Corporate income tax has changed a great deal, and sales tax filing has become more complicated in certain states. Here are eight ways business taxes have changed in 2020, including the provisions of the CARES Act and some motions that were already in progress before the crisis began.

The Paycheck Protection Program (PPP)

The Paycheck Protection Program, part of the CARES Act, is intended to get American workers back on the job in the wake of the coronavirus pandemic. The program provides significant loans for companies that demonstrate that they are rehiring workers or putting money into their businesses.

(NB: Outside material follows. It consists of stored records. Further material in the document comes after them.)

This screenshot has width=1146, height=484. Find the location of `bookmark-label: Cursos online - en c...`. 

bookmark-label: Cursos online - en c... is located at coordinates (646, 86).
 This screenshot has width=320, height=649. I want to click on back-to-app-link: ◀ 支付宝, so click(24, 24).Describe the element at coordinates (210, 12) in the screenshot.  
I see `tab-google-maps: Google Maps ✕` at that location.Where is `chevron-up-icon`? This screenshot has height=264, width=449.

The proceeds of a PPP loan are tax-free if the loan is forgiven up to set limits. Sole proprietors will also be pleased to hear that Economic Impact Payments are not subject to federal income tax and do not need to be reported.

Deferred Taxes

The usual schedule for remitting employment taxes has changed thanks to the CARES Act. Businesses are able to elect to defer the employer share of Social Security beginning on March 27, 2020, and continuing through the end of the year. If the election is made, 50 percent of the deferred amount must be made by the end of 2021. The remaining 50 percent must be paid by the end of 2022. If a business has received a PPP loan, they must stop deferring these taxes as soon as the loan is forgiven.

Carrying Back Losses

The CARES Act also permits corporate and individual taxpayers to carry back losses from the tax years 2018-2020 for five years. This is a generous provision because it allows corporations to amend their returns and reduce their taxable profits for pre-2018 tax years. The 2018 drop in the corporate income tax from 35 percent to 21 percent makes this a winning proposition.

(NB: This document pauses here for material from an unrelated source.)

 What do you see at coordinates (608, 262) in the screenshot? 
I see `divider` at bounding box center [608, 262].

Deductions for Pass-Throughs

The biggest change to tax law for 2020 that predated the CARES Act is a deduction for corporate and pass-through entities. A pass-through business is a small business that is structured as an S-corp, limited liability company or LLC, partnership, or sole proprietorship.

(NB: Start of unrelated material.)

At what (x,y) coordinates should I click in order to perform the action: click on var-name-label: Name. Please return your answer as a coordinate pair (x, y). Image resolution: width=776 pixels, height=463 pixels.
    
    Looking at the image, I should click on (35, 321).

Pass-throughs comprise 95 percent of today’s American businesses. The new law entails a 20 percent tax deduction for these companies. However, service-based businesses like law and accounting firms over the income threshold of $315,000 cannot take advantage of this deduction.

Bonus Depreciation

Another advantageous tax change for American businesses concerns bonus depreciation. Today, the first-year bonus depreciation deduction is 100 percent. This means that businesses making purchases can deduct 100 percent of the purchase price from their taxes rather than dividing the depreciation cost over time. This will encourage businesses to spend money and stimulate the economy.

Net Operating Loss

Net operating losses are no longer carried back for two years as they have been in the past. Now, they can be applied infinitely going forward. Net operating losses occur when a business’s taxable income is less than its tax deductions. This comprises a tax relief potential for businesses, where owners can apply a net operating loss to future tax payments. This provision can be applied to 80 percent of taxable income.

Deductions for State Taxes

Businesses should be aware that only $10,000 can be deducted for state and local taxes in 2020. The other generous provisions of 2020 tax law may put businesses in the black, but it is worth noting that businesses cannot deduct as much of their state tax liability as they had in the past.

Sales Tax Changes for 2020

Sales tax filing remains complicated in most states. 25 states have made changes to their sales tax laws in 2020. For example, state tax rates in Alaska have remained at zero percent, but the local tax rates are now as high as 7.5 percent. In New Mexico, local sales tax rates vary greatly by county and district. They are topping 8 percent in many locations.

Keeping Abreast of Tax Changes

When companies are getting ready to file their taxes or engaging in future planning, they need to have a grasp on how changing tax laws can work in their favor. Having a dedicated tax consultant as well as a sales tax consultant can be a huge advantage for these businesses. Without expert help, it is possible that businesses could overpay their taxes, or in a worst-case scenario, find themselves in legal trouble for underpaying.